NHI & AI
CSA: Non-Human Identities Are the Largest Ungoverned Population
Key Finding
You cannot govern what you cannot enumerate. Most organisations cannot enumerate their non-human identities, which is why they cannot rotate, audit, or revoke them at speed.
The Cloud Security Alliance's research on non-human identity security has tracked a consistent pattern across 2023-2025: NHIs (service accounts, API keys, OAuth grants, machine identities, AI agents) typically outnumber human identities by 1-2 orders of magnitude inside a typical enterprise; most organisations do not maintain a current inventory; the controls applied to NHIs are weaker than the controls applied to human identities by every measurable dimension — rotation cadence, MFA equivalent, audit coverage, anomaly detection, lifecycle.

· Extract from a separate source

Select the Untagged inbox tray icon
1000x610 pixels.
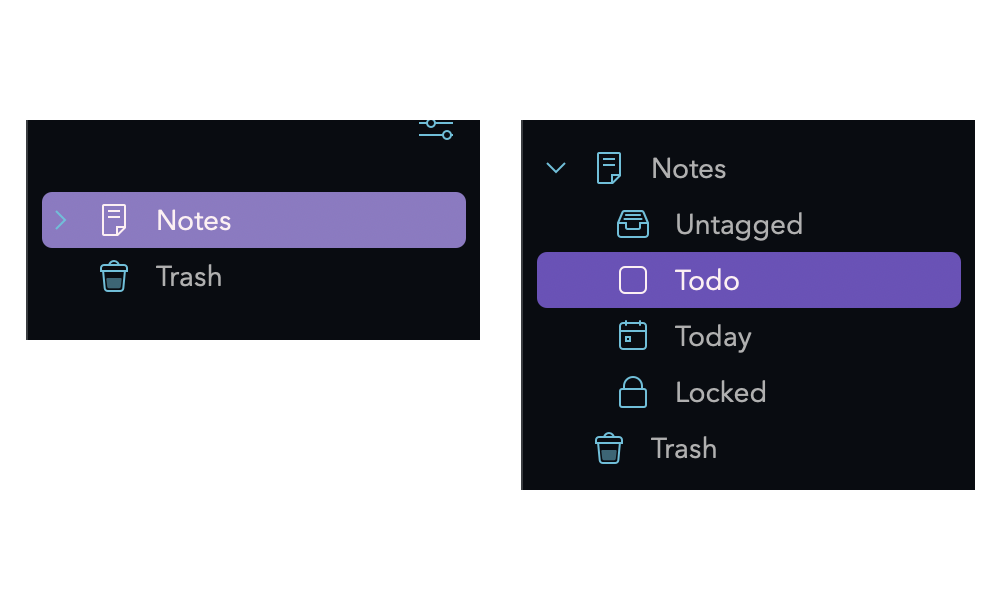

The CSA work — alongside OWASP's NHI Top 10 (2025) and Cyberark / Sysdig industry research — points to a common architectural failure: NHIs are typically owned by whoever needed them, not by an identity team. The IdP knows about the human population. The NHI population is in cloud IAM, in CI/CD secrets, in code, in vault configurations, and in vendor portals — fragmented across teams that do not see each other's grants.
The defensible response is an NHI architecture that mirrors workforce identity: a single inventory, a defined lifecycle, mandatory rotation, behavioural monitoring, and an owning team. Without it, every NHI breach is a discovery exercise before it is a response exercise.